RC(laughs) I know exactly what you mean. You just can’t help but pick up your instrument and want to ‘contribute’. After all, you’re there to have fun. To play. You’re not thinking like a ‘composer’.
JCHEXACTLY! By not having a ‘band’ I just focus on what I think the songs need. Sometimes people bitch about ‘not enough shredding’ or whatever, but I like having the songs be what they need to be.
RCAnd yet, there is a lot more guitar on Progress so the bitching does have an effect, right?
JCHOh I’m sure it affects me subliminally. And I do have to acknowledge the positive effect of the constant bitching for me to ‘shred’ more. Bitch, bitch, bitch, bitch, bitch, bitch, bitch, bitch, bitch, bitch, bitch, bitch, bitch, bitch, bitch, bitch. (laughs). The material on Progress demanded more guitar, but I definitely had that desire to please fans in my mind. I needed that (cough) gentle reminder to get back to rockin’ and rolling.
RCIt’s that hard to bring in a mandolin or whatnot into some song over the course of an album?
JCHWell, in addition to the ‘composer’ aspects, there’s another tangential issue which has to do, I think with aging. One way I know I’m getting ‘old’ is that I’ve recently had a number of gigs I’ve had to turn down do to lack of competence.
RCLack of competence, you say?
JCHWell, I’ll get a call for, say, mandolin at a Broadway-style show. I get the call because I can read a score and they don’t have time for a typical folkie to learn the material by ear. Typical ‘studio’ situation.
RCSo what’s the problem?
JCHThe ‘problem’ is that I’ve just spent three months busting my fingers on five string bass and when I go to pick up the mandolin, my muscle memory is an absolute disaster. My ‘reading advantage’ goes totally out the window because I have to spend a ton of time re-educating my fingers how to play on that wee, tiny fingerboard with chords tuned in fifths. What they don’t tell ya about aging is that as one gets old, it takes longer to ‘context switch’ like that. It’s sorta like how when yer ten and you break a bone it heals in two weeks. And when yer fifty five, it takes two months.
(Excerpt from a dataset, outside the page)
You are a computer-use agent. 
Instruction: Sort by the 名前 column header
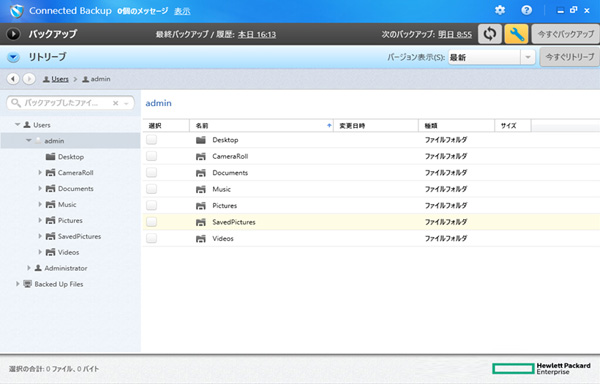click(262, 125)
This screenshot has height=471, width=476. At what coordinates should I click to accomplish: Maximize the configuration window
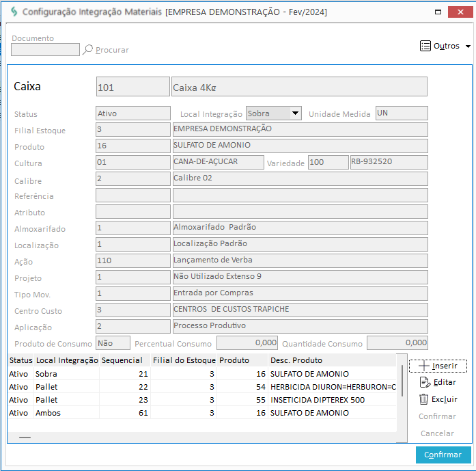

RCIf you’re lucky. I get it. So it gets harder to return to an instrument because you can’t just pick up, say the banjo, and make like Earl Scruggs.
JCHWell, I can make like Earl Scruggs. I remember most of that. What I can’t do is actually be creative. Anything that isn’t strict muscle memory, ie. new ideas or material I’m reading off a page that doesn’t immediately sound like Cripple Creek? They seem to go from my head down my arm to my fingers and then somewhere at the wrist, I start getting these dropped frames. You know, like Max Headroom. The cable connection is dodgy.
RCThat can be a problem. OK, so to wrap it up, this is what I wrote from the last time we did this: A) It’s too expensive to have a full-time band. B) You like not having to worry about who will play what when you compose. C) You can bring the guys together for short tours which everyone enjoys like Band Camp. D) Doing Progress live will require five guys, so this Summer tour, the music will be even more ‘epic’ but the tickets will be even more expensive (laughs).
JCHThat last part? No joke.
RC Oh and E) Getting old makes switching between instruments a Max Headroom experience.